Controlling data means deciding how and to what purpose it will be processed. This is where the main responsibility lies, they must pay the data protection fee to the ICO.

Principles

The GDPR is organised around seven principles:

Lawfulness, Fairness & Transparency
Purpose Limitation
Data Minimisation
Accuracy
Storage Limitation
Integrity & Confidentiality (Security)
Accountability.

Lawful Basis

One of the following bases must be chosen before collecting data and may not be chosen later. There are six possible bases:

Consent:
- Must be opt-in.
- Must be granular.
- Must be informed.
- Must be freely given.
- Can be withdrawn.
Consent is a great basis if you can get it.
Contract
- When supplying contracted services.
- To provide services with the intention of entering a contract (supplying a quote).
This is the easiest basis to use in e-commerce.
Legal Obligation
- Tax
- Counter-Terrorism & Security Act
- Court Orders
- Regulations
Vital Interests
- When data processing is required to save a life.
Cannot be used if the data subject is capable of consent. Alternatives must be considered if the subject is not the same person as the individual at risk.
Public Interest
- When acting under official authority.
- Typically government, public organizations or utilities.
Legitimate Interest
- A legal & moral interest.
- Can be commercial or in anyone’s interest.
- Only if the individual’s interests align with the legitimate interest (balance test).
This is a good last resort if the others don’t fit.
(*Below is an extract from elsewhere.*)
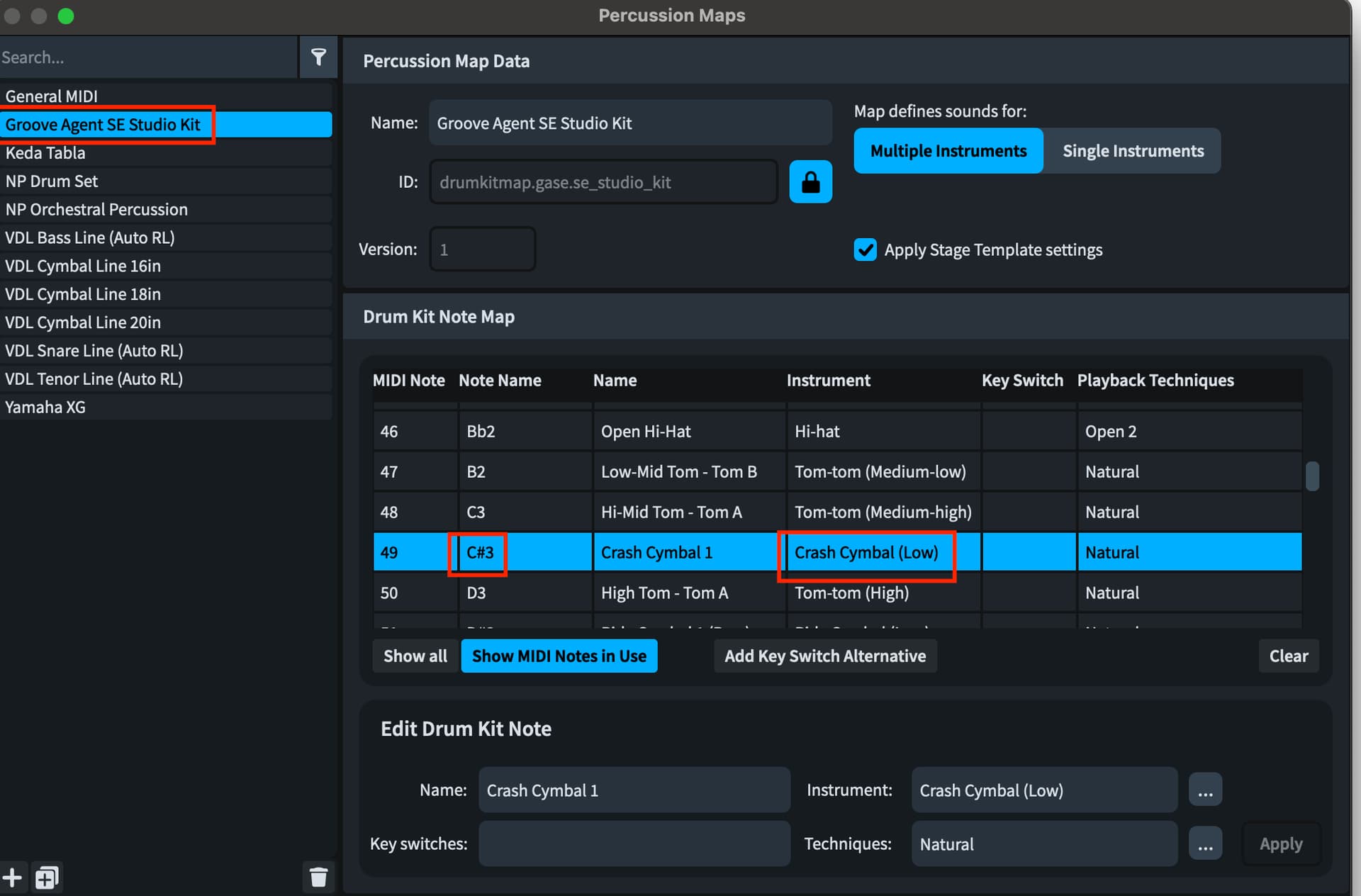Select Show MIDI Notes in Use

point(559,656)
In each case, the lawful basis only applies to data processing that is necessary. If a reasonable, less invasive alternative exists, that is not too difficult or expensive, then it should be used instead.
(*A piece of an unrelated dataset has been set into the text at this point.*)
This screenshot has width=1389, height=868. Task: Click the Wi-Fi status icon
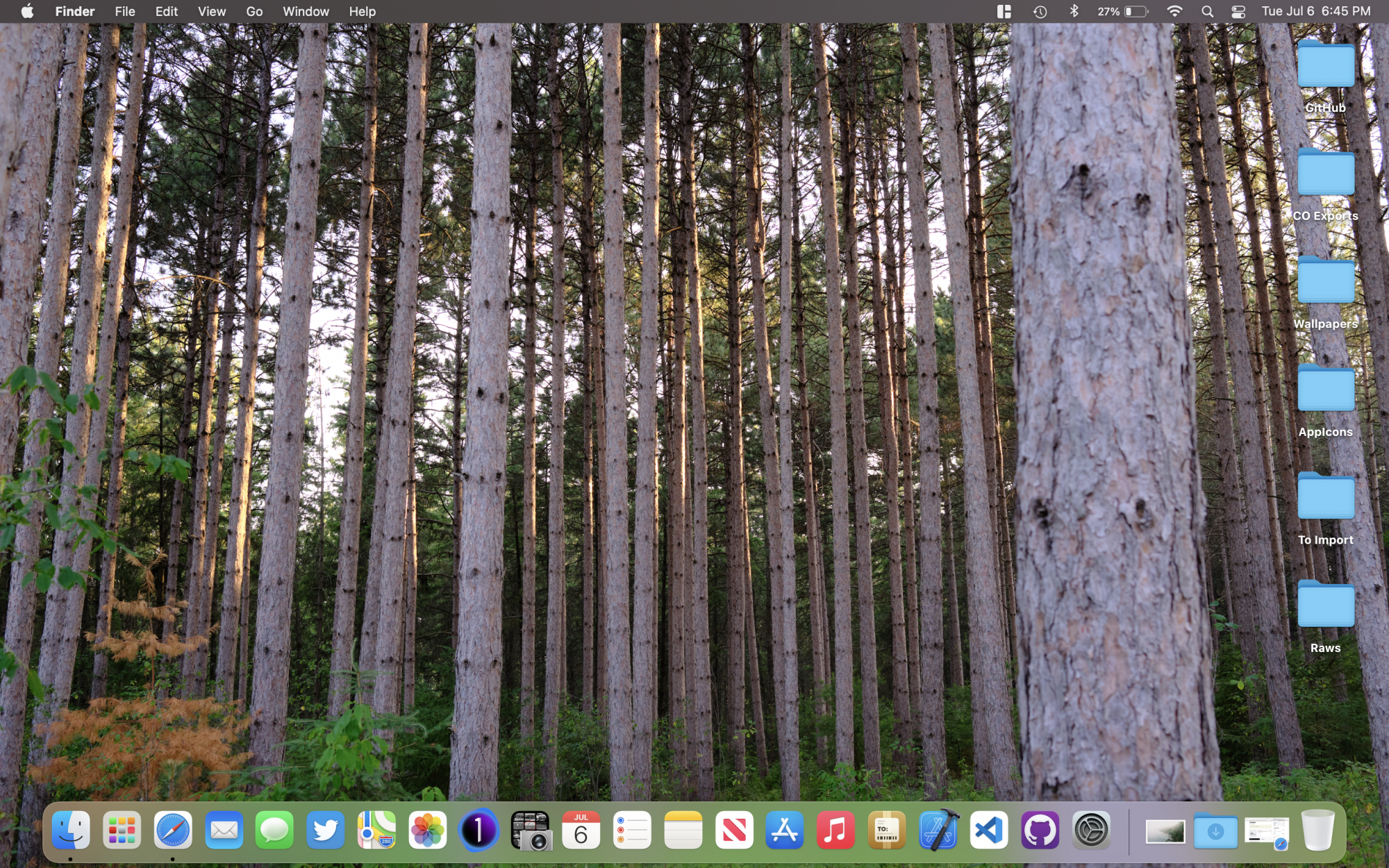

Necessity doesn’t include commercial gains: “You must consent to using your data for advertising or we can’t provide the service.”

Special Category & Criminal Offence Data

The following two data categories require more protection:

Special category data.
Criminal offence data.

Purpose and basis won’t suffice in these cases.

Special Category Data

The following are classed as special category data:

Racial or ethnic origin.
Political opinions.
Religious or philosophical beliefs.
Trade union membership.
Genetics
Biometrics
Health
Sex Life
Sexuality

To process any data of this type, in addition to purpose and lawful basis, you need one of the following conditions:

Consent
- Same condition as the lawful basis.
- Can still be used if a different basis is used for the lawful basis.
Vital Interests
- Only available if the subject is incapable of consent.
You are a trade union, political, religious or philosophical organisation.
- Only applies to members of your organisation.
- Only applies to data that applies to your organisation.
The individual has made this data public.
The data is necessary for a legal defence, or legal proceedings.
Employment, social security and social protection.
- Right to work.
- Health & Safety
- Disability support.
Substantial Public Interest
- There are 23 specific conditions that allow use of this basis.
Not recommended.
Health or social care.
Public Health
Archiving, research and statistics in the public interest.
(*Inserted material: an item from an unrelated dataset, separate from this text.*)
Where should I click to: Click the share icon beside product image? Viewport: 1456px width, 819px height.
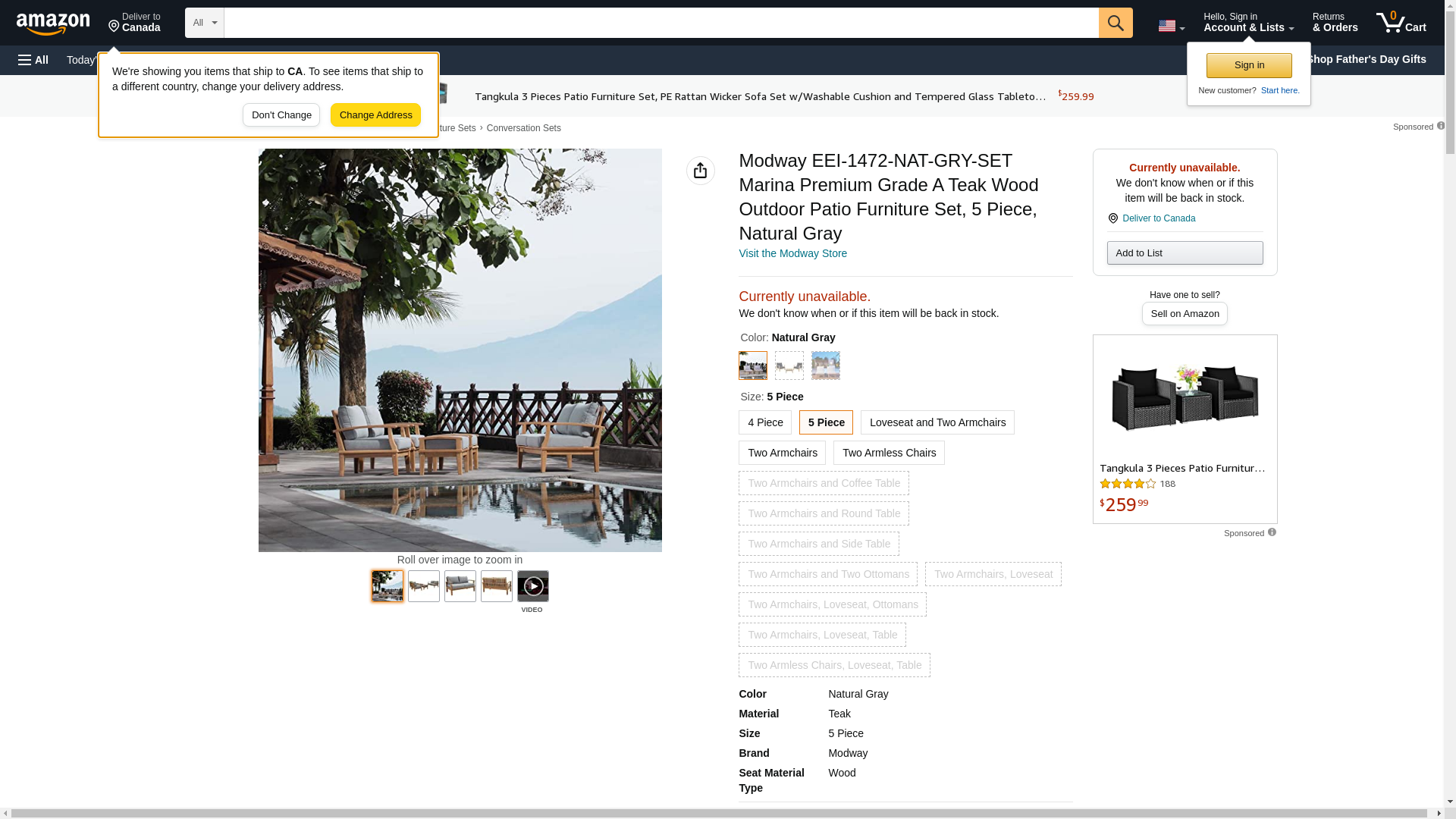700,171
The last 5 cases require reference to local law (DPA 2018 in the UK).

In all cases, consider whether pseudo-anonymisation is possible.

Criminal Offence Data

This includes data about:

Allegations
Investigations
Legal Proceedings
Convictions
Penalties (Punishments)

Processing criminal offence data is only allowed:

For an official authority.

Only party allowed to hold a comprehensive register of criminal offence data.
One of the following conditions from special category data applies:
1. Employment, social security and social protection.
2. Substantial Public Interest
3. Health or social care.
4. Public Health
5. Archiving, research and statistics in the public interest.